DOCUMENT EXTRACT –
*-*-*

Based on these results, combined with the correlation analysis of ear-related traits, we can infer that the allele T of SNP3694 positively affect EW through increasing KL, the allele A of SNP3577 positively affect KNR, eventually leading to the increase of EW and EGW. We further investigated the frequencies of superior alleles among 301 inbred lines, 71 landraces and 31 teosintes. Interestingly, we noticed both of the superior alleles of two polymorphism sites were not observed in teosintes. The frequencies of SNP3694-T and SNP3577-A in landraces were 9.86% and 5.63%, and increased to 69.44% and 61.46% in inbred lines, respectively (Fig. 5k, l).

Discussion

Association analysis is a widely used method in exploring the genetic basis of complex traits, and it is also an efficient method for confirming candidate genes or detecting the relationship of phenotype with new genes (Flint-Garcia et al. 2003). Association analysis takes advantage of linkage disequilibrium to link phenotypes to genotypes, and can explore all the recombination events and mutations in a given population in high resolution (Thornsberry et al. 2001). Maize is a monoecious cross-pollination crop with extensive morphological variation, high recombination frequency and genetic diversity (Jiao et al. 2012; Li et al. 2012; Whitt et al. 2002). Candidate gene association mapping has been widely used in the detection of functional SNPs or alleles related to agronomic traits in maize. Many functional genes were identified using this method, such as Zmisa2 (Yang et al. 2014) and ZmBT1 for starch properties (Xu et al. 2014), ZmYS1 for kernel mineral concentrations (Yang et al. 2015), ZmMADS60 (Li et al. 2020) for root morphology, ZmHKT1 (Li et al. 2019a) and ZmPGP1 (Li et al. 2019b) for plant architecture.

*-*-*

ENTRIES PROVIDED –

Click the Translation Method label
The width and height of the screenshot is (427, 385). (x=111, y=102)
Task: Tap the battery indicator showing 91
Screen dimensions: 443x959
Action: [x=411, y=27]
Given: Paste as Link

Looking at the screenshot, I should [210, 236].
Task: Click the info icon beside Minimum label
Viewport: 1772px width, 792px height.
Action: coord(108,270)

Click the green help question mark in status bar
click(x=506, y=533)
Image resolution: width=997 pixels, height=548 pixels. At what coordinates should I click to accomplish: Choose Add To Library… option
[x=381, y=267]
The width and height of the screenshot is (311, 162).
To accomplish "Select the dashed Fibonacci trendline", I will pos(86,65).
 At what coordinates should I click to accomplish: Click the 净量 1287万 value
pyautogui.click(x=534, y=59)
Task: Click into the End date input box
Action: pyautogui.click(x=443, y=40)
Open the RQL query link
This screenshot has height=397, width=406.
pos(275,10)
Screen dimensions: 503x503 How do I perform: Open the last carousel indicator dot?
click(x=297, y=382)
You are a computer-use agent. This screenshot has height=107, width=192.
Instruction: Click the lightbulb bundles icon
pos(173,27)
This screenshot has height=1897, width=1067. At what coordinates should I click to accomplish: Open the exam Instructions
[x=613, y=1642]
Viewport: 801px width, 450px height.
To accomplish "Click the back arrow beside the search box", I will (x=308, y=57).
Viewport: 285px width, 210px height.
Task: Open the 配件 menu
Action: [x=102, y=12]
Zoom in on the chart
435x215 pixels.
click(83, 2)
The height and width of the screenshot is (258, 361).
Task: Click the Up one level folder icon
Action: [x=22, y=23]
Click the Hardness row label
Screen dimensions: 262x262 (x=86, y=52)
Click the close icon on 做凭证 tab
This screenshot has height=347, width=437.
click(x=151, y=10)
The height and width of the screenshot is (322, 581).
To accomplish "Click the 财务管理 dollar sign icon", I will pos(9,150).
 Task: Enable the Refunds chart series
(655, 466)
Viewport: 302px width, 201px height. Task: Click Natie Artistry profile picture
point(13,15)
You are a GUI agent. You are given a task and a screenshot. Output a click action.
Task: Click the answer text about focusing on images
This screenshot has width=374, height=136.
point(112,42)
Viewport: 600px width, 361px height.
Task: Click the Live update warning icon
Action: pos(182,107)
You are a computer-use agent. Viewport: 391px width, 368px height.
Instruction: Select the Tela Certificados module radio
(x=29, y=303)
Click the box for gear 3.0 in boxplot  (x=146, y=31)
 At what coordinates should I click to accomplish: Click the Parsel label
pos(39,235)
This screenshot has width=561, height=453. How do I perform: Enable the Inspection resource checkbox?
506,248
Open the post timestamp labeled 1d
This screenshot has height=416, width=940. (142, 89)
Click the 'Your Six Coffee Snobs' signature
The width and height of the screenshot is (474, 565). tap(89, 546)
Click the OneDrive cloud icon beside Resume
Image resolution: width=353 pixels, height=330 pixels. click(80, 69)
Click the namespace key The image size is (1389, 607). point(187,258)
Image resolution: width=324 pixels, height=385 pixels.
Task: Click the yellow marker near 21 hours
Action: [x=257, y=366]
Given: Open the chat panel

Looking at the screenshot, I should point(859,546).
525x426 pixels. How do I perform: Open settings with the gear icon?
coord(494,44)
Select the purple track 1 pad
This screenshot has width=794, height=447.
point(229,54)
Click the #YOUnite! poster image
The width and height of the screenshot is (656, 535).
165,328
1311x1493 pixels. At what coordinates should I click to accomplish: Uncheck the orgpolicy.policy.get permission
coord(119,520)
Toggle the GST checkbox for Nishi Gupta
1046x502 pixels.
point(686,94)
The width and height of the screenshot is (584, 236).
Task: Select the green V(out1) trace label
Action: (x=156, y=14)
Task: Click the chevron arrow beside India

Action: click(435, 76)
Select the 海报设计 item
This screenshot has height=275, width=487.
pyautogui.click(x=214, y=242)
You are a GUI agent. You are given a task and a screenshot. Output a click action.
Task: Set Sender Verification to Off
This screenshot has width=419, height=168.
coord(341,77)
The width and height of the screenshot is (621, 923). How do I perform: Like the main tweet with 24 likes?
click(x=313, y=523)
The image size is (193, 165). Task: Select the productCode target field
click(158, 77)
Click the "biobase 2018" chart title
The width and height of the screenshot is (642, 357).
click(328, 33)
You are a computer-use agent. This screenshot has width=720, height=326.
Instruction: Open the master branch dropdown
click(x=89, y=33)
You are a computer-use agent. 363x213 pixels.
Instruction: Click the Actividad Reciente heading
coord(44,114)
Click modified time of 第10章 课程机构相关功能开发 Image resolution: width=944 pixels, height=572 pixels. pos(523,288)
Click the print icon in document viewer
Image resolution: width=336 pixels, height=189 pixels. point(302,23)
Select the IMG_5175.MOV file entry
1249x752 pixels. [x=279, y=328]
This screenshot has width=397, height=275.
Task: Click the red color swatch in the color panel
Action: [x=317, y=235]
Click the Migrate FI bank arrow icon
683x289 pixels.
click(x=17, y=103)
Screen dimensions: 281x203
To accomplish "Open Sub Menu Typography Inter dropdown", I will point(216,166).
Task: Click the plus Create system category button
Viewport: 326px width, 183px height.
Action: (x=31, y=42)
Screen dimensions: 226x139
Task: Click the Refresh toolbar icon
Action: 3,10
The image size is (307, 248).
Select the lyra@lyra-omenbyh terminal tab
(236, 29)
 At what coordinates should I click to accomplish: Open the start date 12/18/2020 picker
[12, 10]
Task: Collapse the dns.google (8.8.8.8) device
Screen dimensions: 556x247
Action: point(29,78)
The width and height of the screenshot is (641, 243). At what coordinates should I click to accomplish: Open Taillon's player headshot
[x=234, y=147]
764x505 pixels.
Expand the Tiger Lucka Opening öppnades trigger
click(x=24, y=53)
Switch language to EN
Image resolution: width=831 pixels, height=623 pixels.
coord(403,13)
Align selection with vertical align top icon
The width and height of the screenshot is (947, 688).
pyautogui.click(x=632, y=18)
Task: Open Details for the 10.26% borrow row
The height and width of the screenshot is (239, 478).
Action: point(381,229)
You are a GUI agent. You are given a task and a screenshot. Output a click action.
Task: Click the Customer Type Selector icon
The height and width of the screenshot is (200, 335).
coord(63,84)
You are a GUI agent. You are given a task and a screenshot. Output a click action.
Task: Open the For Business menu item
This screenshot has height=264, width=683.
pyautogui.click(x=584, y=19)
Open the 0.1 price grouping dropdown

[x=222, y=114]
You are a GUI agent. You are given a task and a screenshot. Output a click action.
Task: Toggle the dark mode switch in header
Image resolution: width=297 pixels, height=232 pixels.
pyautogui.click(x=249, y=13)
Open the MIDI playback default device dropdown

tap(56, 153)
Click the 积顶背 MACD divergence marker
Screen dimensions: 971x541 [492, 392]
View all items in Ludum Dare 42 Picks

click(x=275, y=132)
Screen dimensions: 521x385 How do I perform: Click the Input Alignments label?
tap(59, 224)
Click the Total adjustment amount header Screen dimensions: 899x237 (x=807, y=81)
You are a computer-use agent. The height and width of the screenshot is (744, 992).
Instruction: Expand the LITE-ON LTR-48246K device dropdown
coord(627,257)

*-*-*

TASK INSTRUCTIONS –
**1)** In the maize association-mapping passage, what share of landraces carried SNP3694-T, and what share of inbred lines did?
**2)** Carry on the maize association-mapping passage from its final sentence.

WRITTEN ANSWERS –
**1)** 9.86% of landraces and 69.44% of inbred lines.

**2)**
In the present research, results showed that the maize ZmCWINV3 gene possessed abundant nucleotide polymorphisms among the tested populations, and the association of nucleotide polymorphisms was established of ZmCWINV3 with ear-related traits. Our results revealed that five polymorphic sites possess significant associations with the phenotypes of six ear-related traits, including EW, EGW, EL, ERN, KNR and KL. Among them, SNP3577 and SNP3694 were found to be associated with EW, EGW and EL. In addition, we further noticed that these two sites are highly linked across inbred lines. The characteristic of high linkage was also detected between InDel1065 and InDel1072, which are found to both associated with KNR. The potential mechanism of this association might be owed to the correlation relationship among ear-related traits and the LD between these two sites.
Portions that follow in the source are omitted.